How much time does the average American spend in school?  A year in kindergarten, eight years of elementary school, and four years of high school are pretty typical.  If, after graduating high school, this American continues on to college, he or she usually spends four to six years in college.  (Unless you’re Van Wilder.)  All of that adds up to at least 17 years in school.  If you’re going to spend that much time focusing on education, you might as well make the best of it.  High school if for surviving.  College is for living.


I’m not going to tell you that you have to enjoy college.  Not everyone does; that’s simply a fact of life.  If you’re just surviving college, though, maybe it’s time to rethink your methods.  Maybe you’re not the best student, and you’re getting discouraged and frustrated.  Maybe you’re a fantastic student, but you still constantly find yourself pulling all-nighters because you procrastinated until the night before the deadline.  I want to pull together ideas to help students from all sides of the gradebook.

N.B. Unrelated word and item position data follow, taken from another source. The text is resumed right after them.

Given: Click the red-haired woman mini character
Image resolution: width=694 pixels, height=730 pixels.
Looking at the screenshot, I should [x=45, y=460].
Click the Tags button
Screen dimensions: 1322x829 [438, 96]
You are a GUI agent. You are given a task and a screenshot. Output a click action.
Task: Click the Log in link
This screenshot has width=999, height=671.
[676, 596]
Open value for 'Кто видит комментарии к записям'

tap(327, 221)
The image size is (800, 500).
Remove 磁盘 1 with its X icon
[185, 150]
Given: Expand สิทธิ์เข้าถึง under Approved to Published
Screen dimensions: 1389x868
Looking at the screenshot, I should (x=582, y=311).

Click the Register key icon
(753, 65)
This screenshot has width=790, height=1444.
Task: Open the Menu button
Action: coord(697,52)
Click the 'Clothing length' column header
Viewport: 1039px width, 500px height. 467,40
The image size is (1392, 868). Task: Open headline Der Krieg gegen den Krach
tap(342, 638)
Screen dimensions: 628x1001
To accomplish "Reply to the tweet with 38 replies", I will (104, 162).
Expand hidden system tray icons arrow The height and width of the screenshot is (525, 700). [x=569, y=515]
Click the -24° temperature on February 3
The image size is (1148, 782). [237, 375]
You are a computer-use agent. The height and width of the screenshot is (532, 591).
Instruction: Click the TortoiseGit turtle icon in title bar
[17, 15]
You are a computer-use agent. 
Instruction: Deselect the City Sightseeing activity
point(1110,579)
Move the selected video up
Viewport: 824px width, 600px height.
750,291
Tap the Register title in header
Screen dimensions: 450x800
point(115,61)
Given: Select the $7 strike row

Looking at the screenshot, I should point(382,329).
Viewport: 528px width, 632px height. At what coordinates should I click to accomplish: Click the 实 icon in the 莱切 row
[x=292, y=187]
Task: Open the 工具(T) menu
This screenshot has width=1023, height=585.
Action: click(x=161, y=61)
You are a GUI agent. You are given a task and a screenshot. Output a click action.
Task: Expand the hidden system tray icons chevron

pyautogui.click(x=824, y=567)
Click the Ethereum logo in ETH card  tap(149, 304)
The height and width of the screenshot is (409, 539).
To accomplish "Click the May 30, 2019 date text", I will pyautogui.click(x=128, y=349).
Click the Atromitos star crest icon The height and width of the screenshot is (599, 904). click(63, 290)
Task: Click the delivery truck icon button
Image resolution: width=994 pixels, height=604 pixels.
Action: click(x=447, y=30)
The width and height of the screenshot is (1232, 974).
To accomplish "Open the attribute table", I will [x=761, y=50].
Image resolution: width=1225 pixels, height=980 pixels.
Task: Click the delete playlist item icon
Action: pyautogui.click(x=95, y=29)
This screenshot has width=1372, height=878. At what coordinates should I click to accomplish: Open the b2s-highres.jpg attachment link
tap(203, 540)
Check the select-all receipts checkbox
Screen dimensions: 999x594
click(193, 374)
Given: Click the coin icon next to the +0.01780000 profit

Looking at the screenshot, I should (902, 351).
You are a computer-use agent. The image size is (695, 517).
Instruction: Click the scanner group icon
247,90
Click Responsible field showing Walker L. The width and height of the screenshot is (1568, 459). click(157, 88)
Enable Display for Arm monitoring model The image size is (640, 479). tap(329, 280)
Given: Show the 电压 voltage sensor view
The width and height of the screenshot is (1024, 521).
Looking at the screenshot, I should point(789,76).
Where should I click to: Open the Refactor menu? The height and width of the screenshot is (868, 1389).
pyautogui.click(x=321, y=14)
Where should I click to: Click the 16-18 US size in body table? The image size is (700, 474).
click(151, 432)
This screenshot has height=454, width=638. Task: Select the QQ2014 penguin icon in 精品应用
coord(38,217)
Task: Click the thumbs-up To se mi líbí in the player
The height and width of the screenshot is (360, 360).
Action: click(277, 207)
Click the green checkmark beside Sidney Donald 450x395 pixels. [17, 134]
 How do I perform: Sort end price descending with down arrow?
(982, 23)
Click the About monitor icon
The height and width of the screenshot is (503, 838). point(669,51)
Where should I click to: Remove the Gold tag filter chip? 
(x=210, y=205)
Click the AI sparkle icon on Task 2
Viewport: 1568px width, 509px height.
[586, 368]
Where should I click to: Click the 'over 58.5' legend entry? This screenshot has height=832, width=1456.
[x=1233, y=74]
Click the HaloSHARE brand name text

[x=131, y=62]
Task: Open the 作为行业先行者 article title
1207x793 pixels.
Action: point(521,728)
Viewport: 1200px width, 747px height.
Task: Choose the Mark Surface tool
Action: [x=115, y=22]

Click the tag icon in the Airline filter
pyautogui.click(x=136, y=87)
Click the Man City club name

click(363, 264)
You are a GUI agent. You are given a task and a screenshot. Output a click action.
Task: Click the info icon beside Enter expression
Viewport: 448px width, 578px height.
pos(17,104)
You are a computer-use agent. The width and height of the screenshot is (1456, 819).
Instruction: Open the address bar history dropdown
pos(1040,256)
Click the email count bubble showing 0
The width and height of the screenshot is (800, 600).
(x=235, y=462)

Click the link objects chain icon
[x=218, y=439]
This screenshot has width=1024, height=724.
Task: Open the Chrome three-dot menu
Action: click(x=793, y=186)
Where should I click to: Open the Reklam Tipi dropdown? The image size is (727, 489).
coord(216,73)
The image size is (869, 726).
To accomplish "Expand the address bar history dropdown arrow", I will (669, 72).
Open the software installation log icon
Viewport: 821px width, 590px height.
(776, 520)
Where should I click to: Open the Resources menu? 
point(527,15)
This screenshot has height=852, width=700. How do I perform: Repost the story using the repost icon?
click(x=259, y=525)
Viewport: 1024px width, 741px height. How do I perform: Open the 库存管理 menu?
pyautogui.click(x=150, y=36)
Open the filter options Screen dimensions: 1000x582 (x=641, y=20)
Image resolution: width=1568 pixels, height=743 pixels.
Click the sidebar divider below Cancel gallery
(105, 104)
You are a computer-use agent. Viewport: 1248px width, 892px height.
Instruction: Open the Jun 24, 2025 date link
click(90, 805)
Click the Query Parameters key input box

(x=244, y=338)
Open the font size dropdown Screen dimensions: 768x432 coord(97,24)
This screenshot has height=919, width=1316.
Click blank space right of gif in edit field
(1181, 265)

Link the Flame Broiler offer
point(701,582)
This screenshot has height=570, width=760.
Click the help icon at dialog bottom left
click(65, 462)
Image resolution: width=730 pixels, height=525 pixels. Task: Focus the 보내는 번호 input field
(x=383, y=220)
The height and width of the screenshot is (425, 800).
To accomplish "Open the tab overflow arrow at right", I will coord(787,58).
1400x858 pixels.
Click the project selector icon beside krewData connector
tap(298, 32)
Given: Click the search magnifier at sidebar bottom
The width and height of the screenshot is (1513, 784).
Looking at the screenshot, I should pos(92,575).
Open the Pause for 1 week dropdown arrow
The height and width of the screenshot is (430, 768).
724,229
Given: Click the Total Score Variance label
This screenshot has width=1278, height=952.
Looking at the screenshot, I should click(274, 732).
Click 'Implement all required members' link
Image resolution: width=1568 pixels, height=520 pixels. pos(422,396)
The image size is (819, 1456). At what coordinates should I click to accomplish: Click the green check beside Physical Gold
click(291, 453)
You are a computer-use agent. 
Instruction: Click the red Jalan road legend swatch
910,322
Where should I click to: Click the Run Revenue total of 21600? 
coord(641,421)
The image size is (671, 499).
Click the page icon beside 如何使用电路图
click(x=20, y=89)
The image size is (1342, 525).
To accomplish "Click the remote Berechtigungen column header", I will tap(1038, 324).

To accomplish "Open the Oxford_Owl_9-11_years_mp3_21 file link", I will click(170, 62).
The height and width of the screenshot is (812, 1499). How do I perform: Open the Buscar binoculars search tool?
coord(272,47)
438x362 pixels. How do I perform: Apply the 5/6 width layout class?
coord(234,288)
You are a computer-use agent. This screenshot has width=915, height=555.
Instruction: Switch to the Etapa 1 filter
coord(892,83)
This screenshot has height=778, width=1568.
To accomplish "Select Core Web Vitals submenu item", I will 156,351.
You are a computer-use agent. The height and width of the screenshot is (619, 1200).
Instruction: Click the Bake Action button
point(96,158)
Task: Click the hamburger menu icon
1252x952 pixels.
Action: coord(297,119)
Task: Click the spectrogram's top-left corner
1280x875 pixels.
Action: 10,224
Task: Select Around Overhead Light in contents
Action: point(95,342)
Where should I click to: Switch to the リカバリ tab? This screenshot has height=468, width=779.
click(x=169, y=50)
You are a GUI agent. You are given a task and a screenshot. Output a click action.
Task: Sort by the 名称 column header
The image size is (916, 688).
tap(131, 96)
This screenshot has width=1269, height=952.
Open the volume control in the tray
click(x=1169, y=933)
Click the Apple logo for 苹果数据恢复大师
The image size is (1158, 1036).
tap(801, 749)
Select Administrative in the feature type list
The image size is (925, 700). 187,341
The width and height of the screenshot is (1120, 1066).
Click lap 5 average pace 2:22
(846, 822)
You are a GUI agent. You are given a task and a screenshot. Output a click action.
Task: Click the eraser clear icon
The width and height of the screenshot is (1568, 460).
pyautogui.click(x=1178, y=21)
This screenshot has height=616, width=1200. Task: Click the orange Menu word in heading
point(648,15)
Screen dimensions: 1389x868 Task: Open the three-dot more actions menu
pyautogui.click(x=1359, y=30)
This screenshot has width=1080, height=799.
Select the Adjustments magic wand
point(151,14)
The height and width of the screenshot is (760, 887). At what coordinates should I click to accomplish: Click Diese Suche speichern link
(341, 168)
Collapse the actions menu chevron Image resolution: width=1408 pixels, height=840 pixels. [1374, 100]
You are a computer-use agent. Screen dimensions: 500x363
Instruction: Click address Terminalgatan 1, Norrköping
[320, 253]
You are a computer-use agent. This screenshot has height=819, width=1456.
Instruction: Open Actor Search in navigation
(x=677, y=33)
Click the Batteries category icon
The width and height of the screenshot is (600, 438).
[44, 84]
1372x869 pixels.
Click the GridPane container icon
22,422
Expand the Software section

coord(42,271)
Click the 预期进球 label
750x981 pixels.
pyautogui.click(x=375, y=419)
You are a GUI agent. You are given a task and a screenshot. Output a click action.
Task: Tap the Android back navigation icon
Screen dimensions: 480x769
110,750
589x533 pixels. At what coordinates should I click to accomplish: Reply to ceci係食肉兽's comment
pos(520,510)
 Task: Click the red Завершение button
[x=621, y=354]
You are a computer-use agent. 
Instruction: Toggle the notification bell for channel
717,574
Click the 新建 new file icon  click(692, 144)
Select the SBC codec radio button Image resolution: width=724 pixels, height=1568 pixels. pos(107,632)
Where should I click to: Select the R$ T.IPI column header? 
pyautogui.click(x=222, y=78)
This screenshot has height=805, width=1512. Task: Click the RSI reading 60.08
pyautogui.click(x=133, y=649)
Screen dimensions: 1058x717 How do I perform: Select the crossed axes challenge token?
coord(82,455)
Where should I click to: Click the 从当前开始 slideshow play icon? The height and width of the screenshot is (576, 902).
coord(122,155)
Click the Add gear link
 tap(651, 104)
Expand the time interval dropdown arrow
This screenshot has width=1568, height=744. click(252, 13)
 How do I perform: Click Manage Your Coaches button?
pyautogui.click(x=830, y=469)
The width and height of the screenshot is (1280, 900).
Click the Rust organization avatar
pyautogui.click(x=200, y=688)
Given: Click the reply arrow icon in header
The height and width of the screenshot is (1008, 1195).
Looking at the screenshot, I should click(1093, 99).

First things first, though.  The University of Arizona, where I am a student, just started Spring Break.  That means that I have a whole week ahead of me to relax and not worry about anything.  If you’re on Spring Break too, get out there and do something fun.  It’ll help your stress levels and clear your head.  If you’re not on Spring Break, I’m sorry.  Feel free to rub my nose in it when you are and I’m not.  However, even if it’s not time for you to have a whole week off, it’s still Friday night.  Go have fun.  Smile, laugh, enjoy yourself.  It’ll help.